American Association of University Women members with President John F. Kennedy as he signs the Equal Pay Act into law, 1963. Image courtesy of the JFK Presidential Library and Museum.
What is the Equal Pay Act?
The Equal Pay Act of 1963 is a federal law that requires men and women be paid equally for equal work in the same establishment.
The Equal Pay Act isn’t the only federal law that protects workers from pay discrimination. Title VII of the Civil Rights Act of 1964, the Age Discrimination in Employment Act of 1967, and Title I of the Americans with Disabilities Act of 1990 also protect employees in this way. But it’s the Equal Pay Act that uniquely addresses the intersection of sex and compensation.
And “pay,” according to the Equal Employment Opportunity Commission (EEOC), is more than just your salary or hourly wage. It also includes “overtime pay, bonuses, stock options, profit sharing and bonus plans, life insurance, vacation and holiday pay, cleaning or gasoline allowances, hotel accommodations, reimbursement for travel expenses, and benefits.”

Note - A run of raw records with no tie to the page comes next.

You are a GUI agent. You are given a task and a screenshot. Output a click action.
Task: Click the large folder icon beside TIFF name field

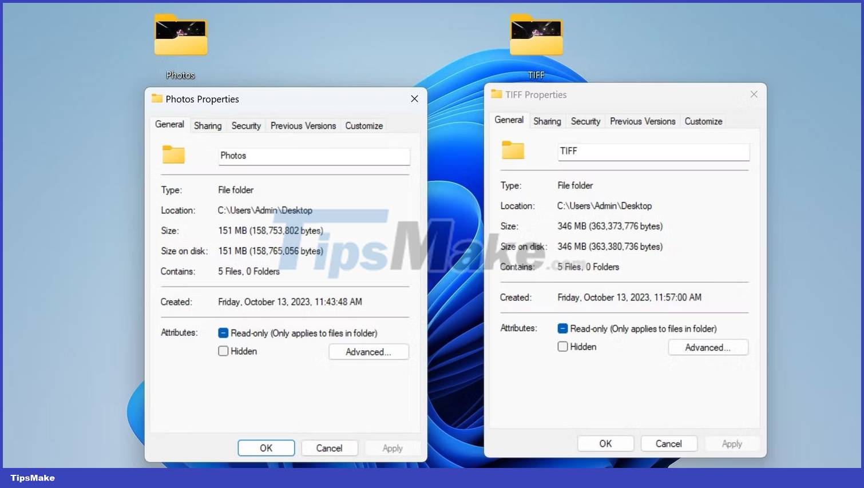(513, 150)
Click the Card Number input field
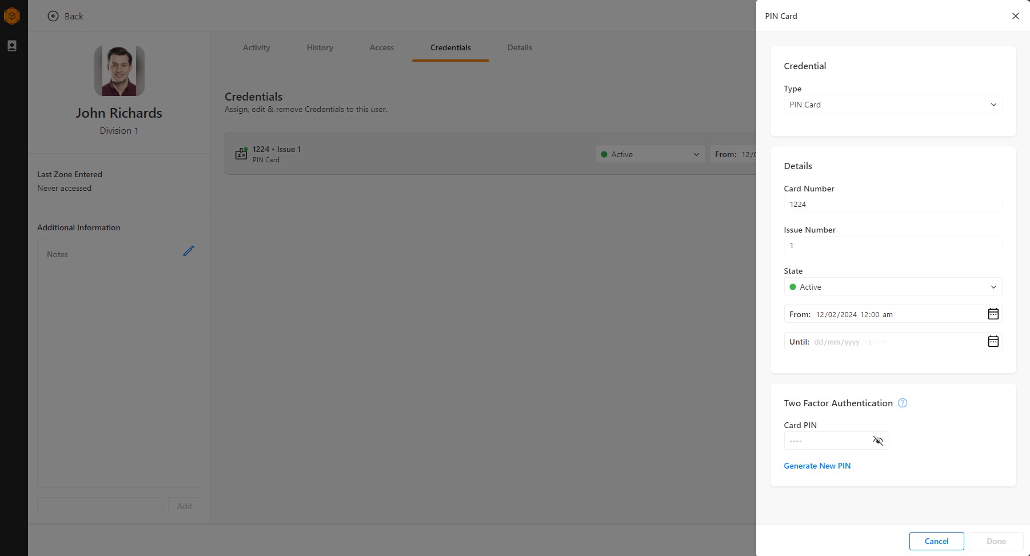Screen dimensions: 1030x556 [892, 205]
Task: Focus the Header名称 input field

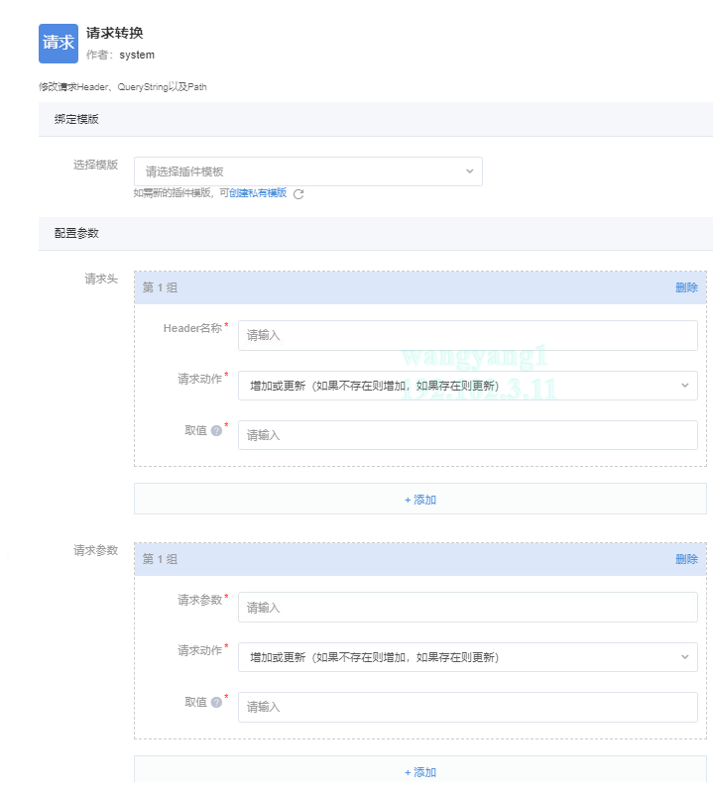Action: [x=467, y=335]
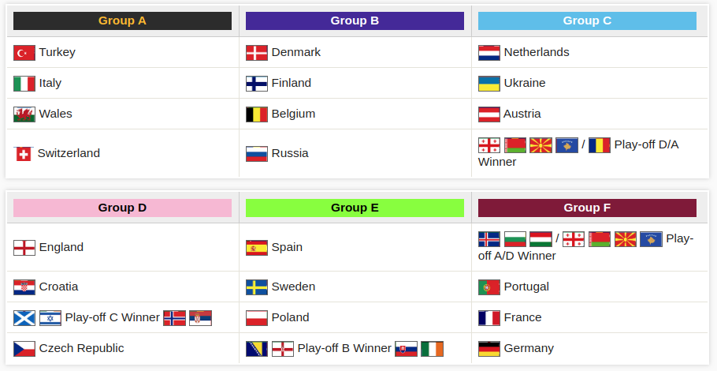This screenshot has height=371, width=717.
Task: Click the pink Group D header bar
Action: [x=123, y=208]
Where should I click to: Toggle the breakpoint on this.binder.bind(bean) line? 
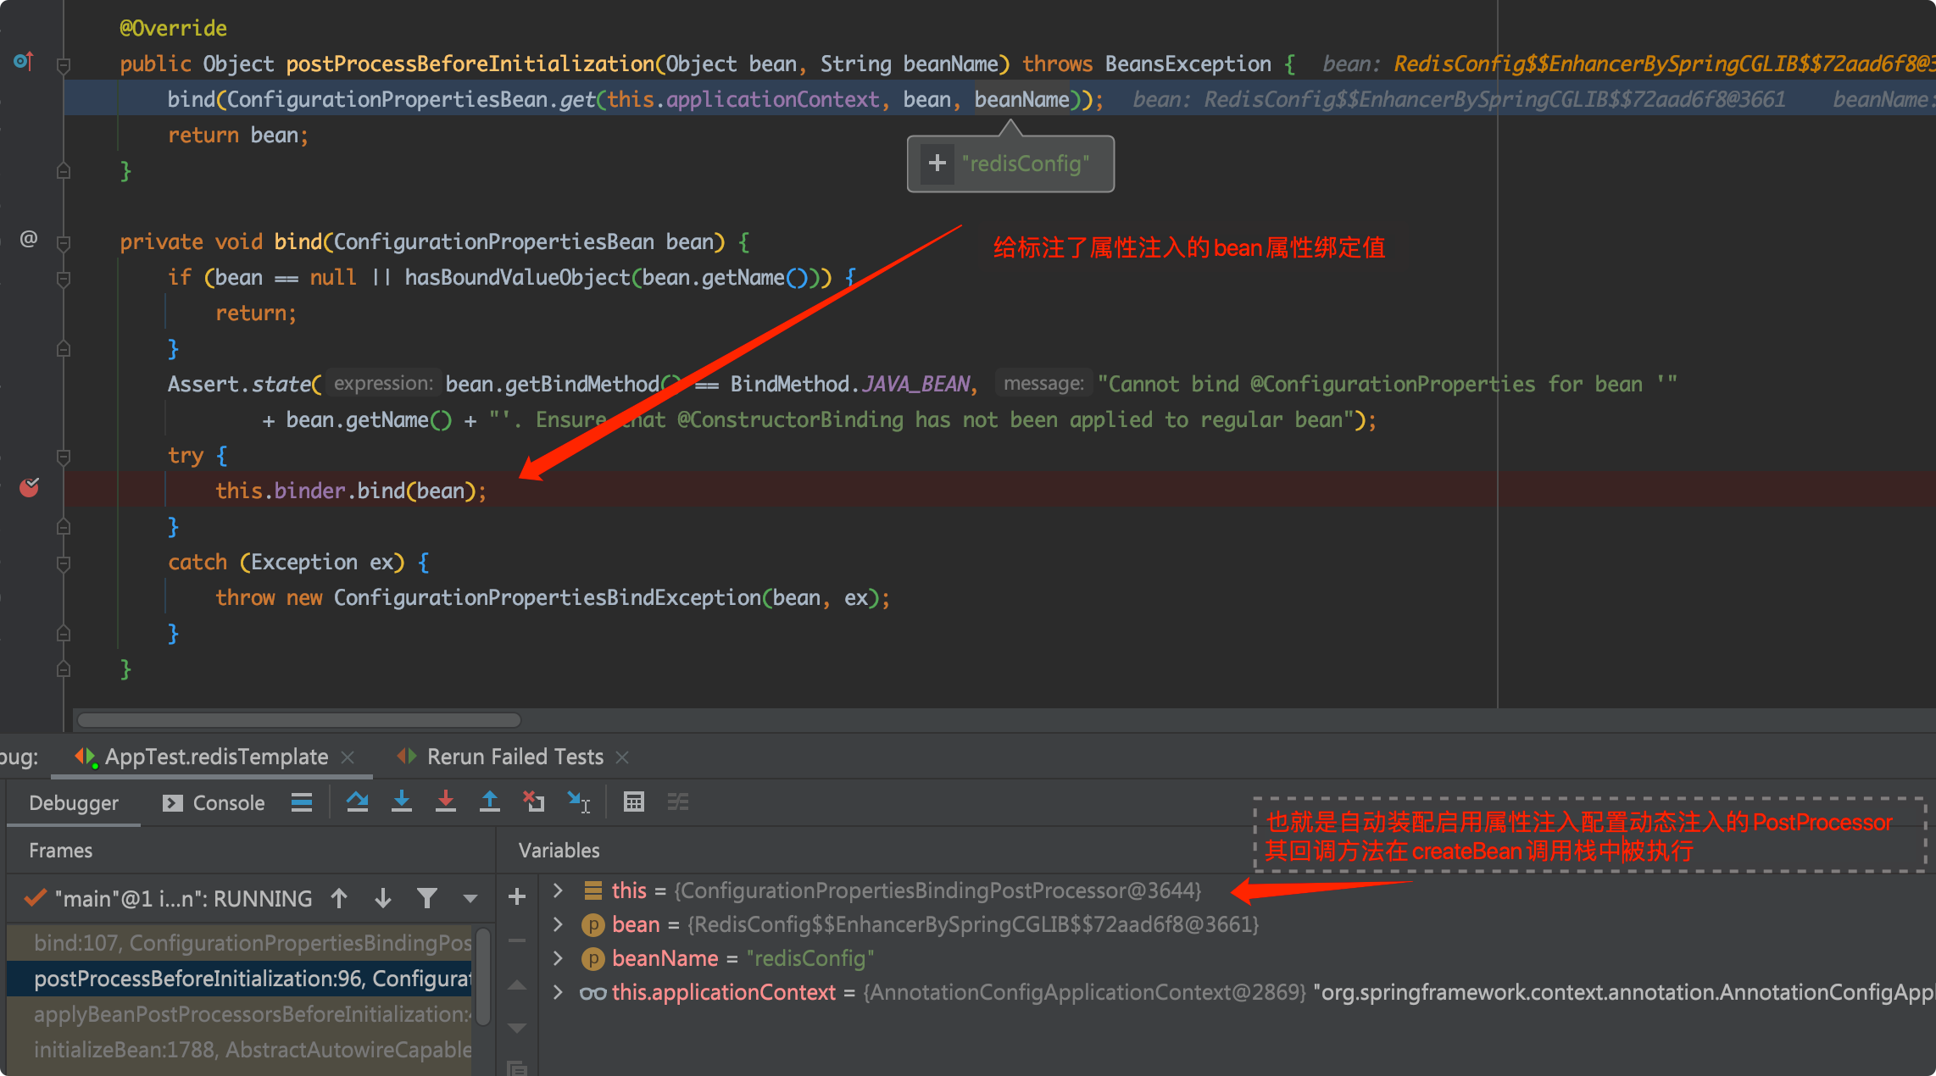30,488
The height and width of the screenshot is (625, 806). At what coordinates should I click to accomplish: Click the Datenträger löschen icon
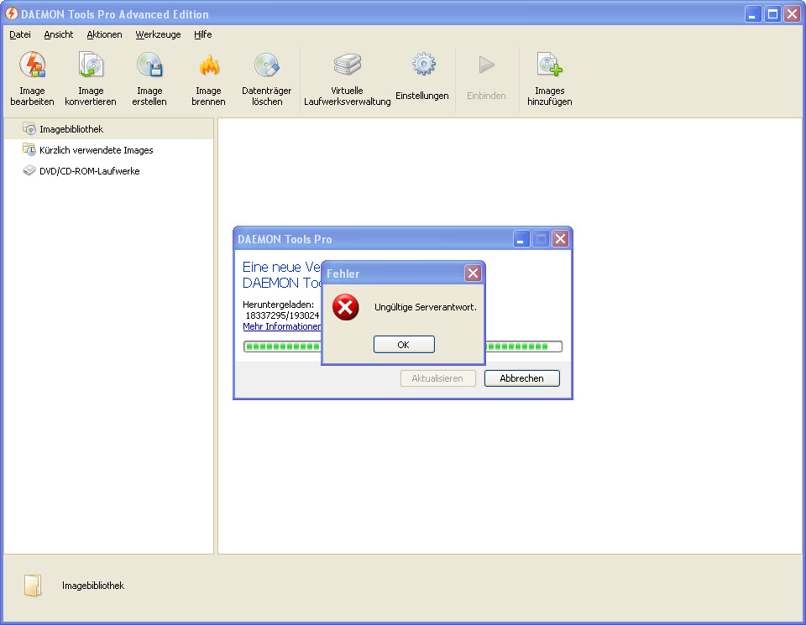[267, 65]
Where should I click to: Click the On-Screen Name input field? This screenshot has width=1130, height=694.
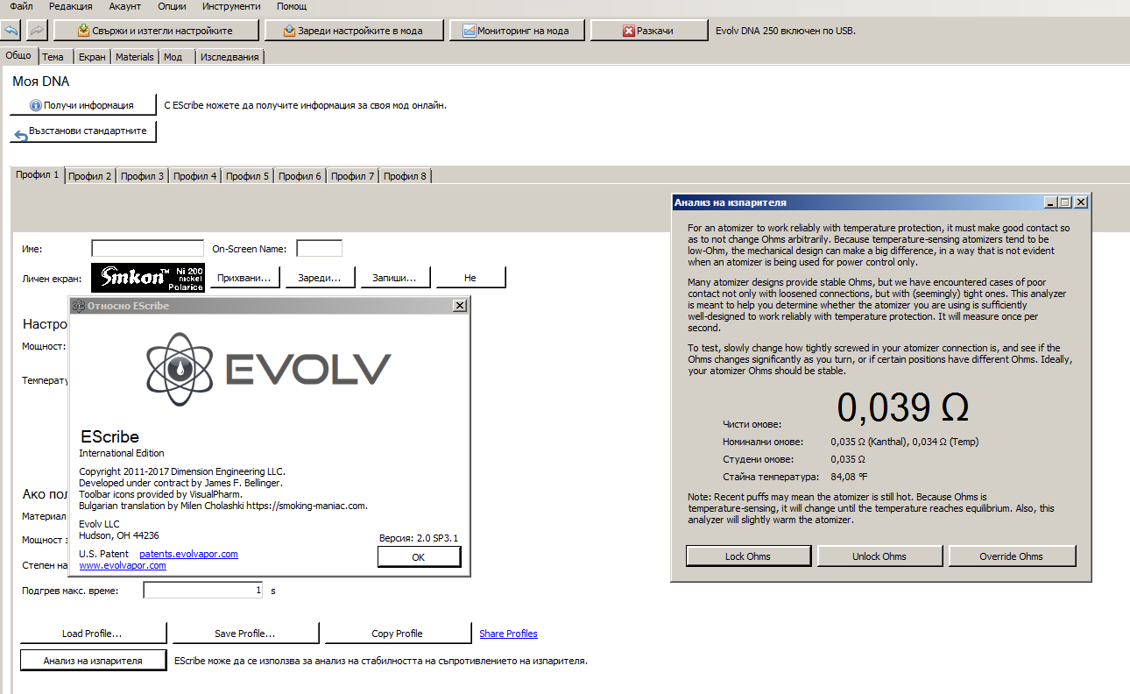pyautogui.click(x=319, y=249)
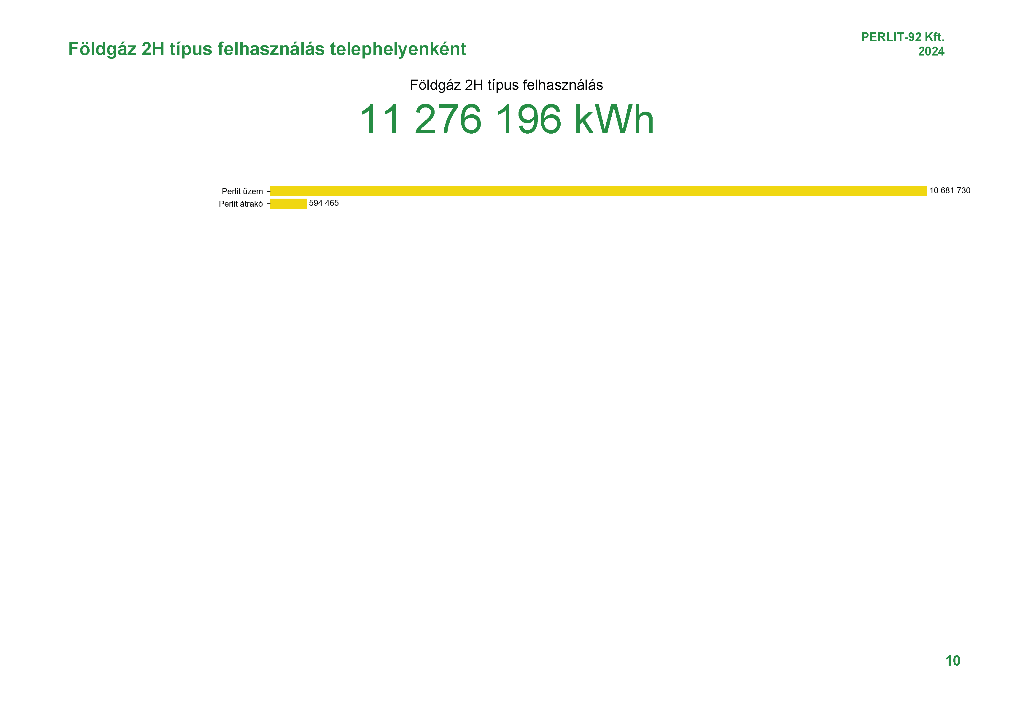Viewport: 1013px width, 717px height.
Task: Click the page title 'Földgáz 2H típus felhasználás telephelyenként'
Action: tap(267, 49)
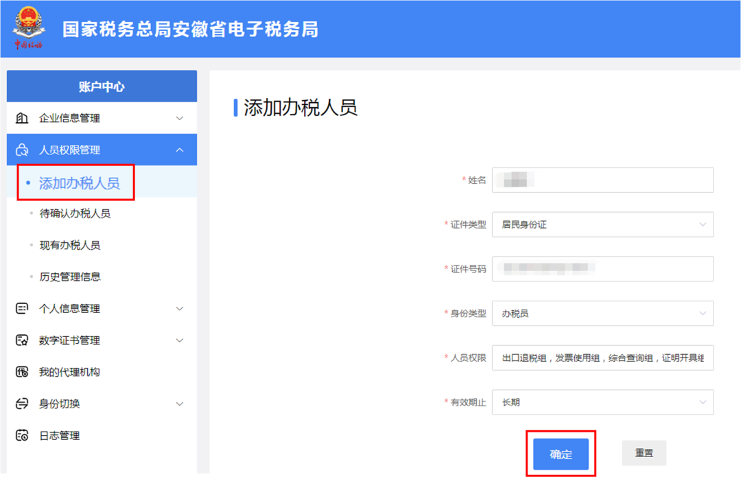Expand the 企业信息管理 menu chevron
The height and width of the screenshot is (477, 741).
(x=180, y=118)
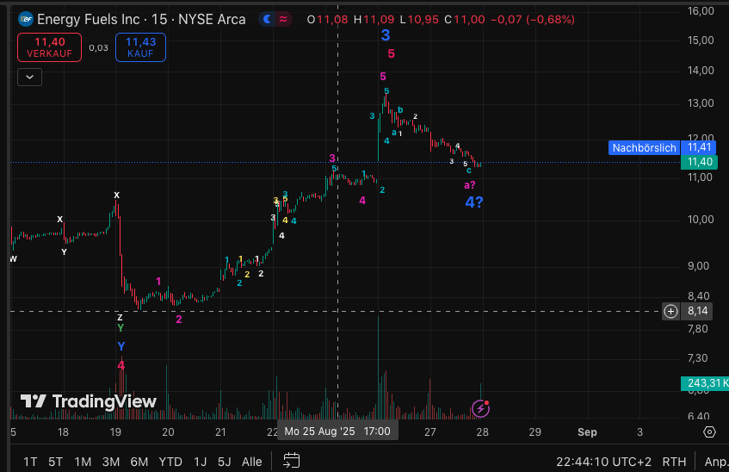Click the plus icon on price axis
This screenshot has height=472, width=729.
coord(670,311)
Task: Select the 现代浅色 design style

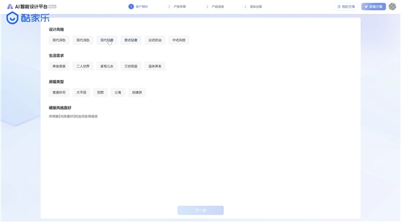Action: tap(83, 40)
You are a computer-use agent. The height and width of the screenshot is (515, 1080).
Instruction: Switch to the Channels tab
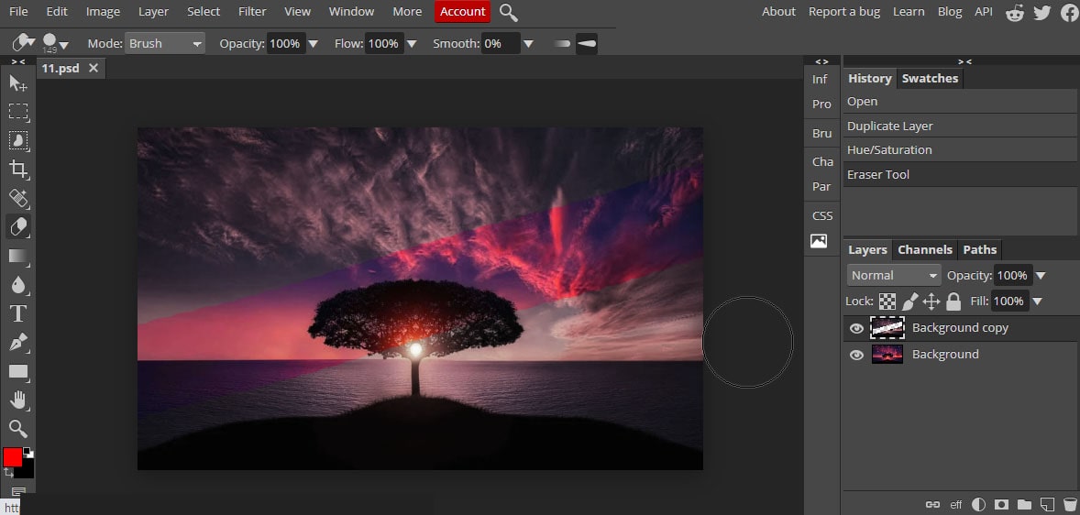point(925,250)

The history of the Equal Pay Act
The first attempt at federal legislation specifically prohibiting pay discrimination on the basis of sex was made in 1944 by Winifred C. Stanley, a Republican congresswomen from New York, in the form of a proposed amendment to the National Fair Labor Standards Act. Introducing the bill in the midst of WWII, Stanley said, “It has often been remarked that this is a ‘man’s world.’ The war and its far-reaching effects have provided the answer. It’s ‘our world,’ and this battered old universe needs and will need the best brains and ability of both men and women.” The bill stalled in the Committee on Labor and expired before it was made law.
When Stanley introduced her bill in June of 1944, wage discrimination was far more blatant than it is today. When men were deployed to the war effort, women had been hired to fill their jobs at a fraction of the cost. And it was perfectly legal to do so at the time. When the men returned, the women who held their jobs were often let go and then men rehired at their old salaries. Some employers who hadn’t previously would hire women after WWII, but would advertise a job opening with a men’s pay scale and a women’s pay scale. You can guess which one was lower.
In the 1950s, several more attempts at a federal law were made, but none were successful. It wasn’t until 1961, when Esther Peterson was appointed head of the Women's Bureau in the Department of Labor under President Kennedy, that the cause was helmed by a woman with the resolve and diplomacy to make it happen.
In February 1963, Peterson submitted a draft of the bill to Congress, and in June of that year—after much deliberation, many edits, and a din of juvenile protest from men who argued that it was unnecessary, would create more problems than it would solve, and was impossible to enforce—the Equal Pay Act was signed into law as an amendment to the Fair Labor Standards Act.
So, that was it for gender pay discrimination, right?
Oh, if only. A law cannot and does not dispose of cultural prejudice, it doesn’t even phase it out. Wage discrimination on the basis of gender happened in 1963, and it still happens today. Women are still paid less than men are in the United States—82 cents for every dollar a man is paid, and even less when you parse that data by race, age, and disability.
But the problem is that the Equal Pay Act cannot and does not close the gender pay gap entirely because that gap exists for a host of reasons in addition to outright discrimination: occupational sorting, the lack of federally mandated paid parental leave in the United States, and unequal distribution of household duties, just to scrape the surface of that very deep bucket of tar.
The Equal Pay Act is historic and necessary, but it is not a silver bullet.